[Stored data entries]

────────────────────────────────────────

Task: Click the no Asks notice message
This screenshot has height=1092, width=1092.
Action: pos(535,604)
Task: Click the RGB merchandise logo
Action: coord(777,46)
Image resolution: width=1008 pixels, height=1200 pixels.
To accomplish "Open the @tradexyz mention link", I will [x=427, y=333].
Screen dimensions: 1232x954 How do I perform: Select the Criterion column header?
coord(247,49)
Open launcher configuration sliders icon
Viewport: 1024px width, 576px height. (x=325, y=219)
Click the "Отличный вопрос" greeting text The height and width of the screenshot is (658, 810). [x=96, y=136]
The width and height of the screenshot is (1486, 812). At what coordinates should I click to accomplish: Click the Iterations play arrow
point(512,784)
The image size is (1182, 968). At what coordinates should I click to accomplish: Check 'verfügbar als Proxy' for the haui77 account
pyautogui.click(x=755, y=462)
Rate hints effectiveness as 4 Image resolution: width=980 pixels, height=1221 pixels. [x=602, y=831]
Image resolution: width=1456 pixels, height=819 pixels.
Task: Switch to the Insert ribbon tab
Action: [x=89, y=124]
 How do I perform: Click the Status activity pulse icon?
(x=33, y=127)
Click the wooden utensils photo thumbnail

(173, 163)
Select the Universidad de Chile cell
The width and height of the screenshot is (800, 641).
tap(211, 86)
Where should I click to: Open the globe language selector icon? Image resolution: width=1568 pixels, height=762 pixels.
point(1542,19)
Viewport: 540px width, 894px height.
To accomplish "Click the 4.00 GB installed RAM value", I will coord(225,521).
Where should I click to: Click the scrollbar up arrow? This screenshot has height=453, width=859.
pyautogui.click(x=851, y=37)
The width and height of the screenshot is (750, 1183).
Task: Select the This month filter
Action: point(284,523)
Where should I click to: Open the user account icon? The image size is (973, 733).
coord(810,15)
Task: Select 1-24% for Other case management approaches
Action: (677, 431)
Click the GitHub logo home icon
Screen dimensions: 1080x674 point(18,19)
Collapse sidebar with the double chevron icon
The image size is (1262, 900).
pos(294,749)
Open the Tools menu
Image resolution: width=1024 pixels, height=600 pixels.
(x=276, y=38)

────────────────────────────────────────

Aim of the exercise:
When you transcribe the records above, keep every line exactly the same.

Task solution:
Task: Click the no Asks notice message
This screenshot has height=1092, width=1092.
Action: pos(535,604)
Task: Click the RGB merchandise logo
Action: coord(777,46)
Image resolution: width=1008 pixels, height=1200 pixels.
To accomplish "Open the @tradexyz mention link", I will [x=427, y=333].
Screen dimensions: 1232x954 How do I perform: Select the Criterion column header?
coord(247,49)
Open launcher configuration sliders icon
Viewport: 1024px width, 576px height. (x=325, y=219)
Click the "Отличный вопрос" greeting text The height and width of the screenshot is (658, 810). [x=96, y=136]
The width and height of the screenshot is (1486, 812). At what coordinates should I click to accomplish: Click the Iterations play arrow
point(512,784)
The image size is (1182, 968). At what coordinates should I click to accomplish: Check 'verfügbar als Proxy' for the haui77 account
pyautogui.click(x=755, y=462)
Rate hints effectiveness as 4 Image resolution: width=980 pixels, height=1221 pixels. [x=602, y=831]
Image resolution: width=1456 pixels, height=819 pixels.
Task: Switch to the Insert ribbon tab
Action: [x=89, y=124]
 How do I perform: Click the Status activity pulse icon?
(x=33, y=127)
Click the wooden utensils photo thumbnail

(173, 163)
Select the Universidad de Chile cell
The width and height of the screenshot is (800, 641).
tap(211, 86)
Where should I click to: Open the globe language selector icon? Image resolution: width=1568 pixels, height=762 pixels.
point(1542,19)
Viewport: 540px width, 894px height.
To accomplish "Click the 4.00 GB installed RAM value", I will coord(225,521).
Where should I click to: Click the scrollbar up arrow? This screenshot has height=453, width=859.
pyautogui.click(x=851, y=37)
The width and height of the screenshot is (750, 1183).
Task: Select the This month filter
Action: point(284,523)
Where should I click to: Open the user account icon? The image size is (973, 733).
coord(810,15)
Task: Select 1-24% for Other case management approaches
Action: (677, 431)
Click the GitHub logo home icon
Screen dimensions: 1080x674 point(18,19)
Collapse sidebar with the double chevron icon
The image size is (1262, 900).
pos(294,749)
Open the Tools menu
Image resolution: width=1024 pixels, height=600 pixels.
(x=276, y=38)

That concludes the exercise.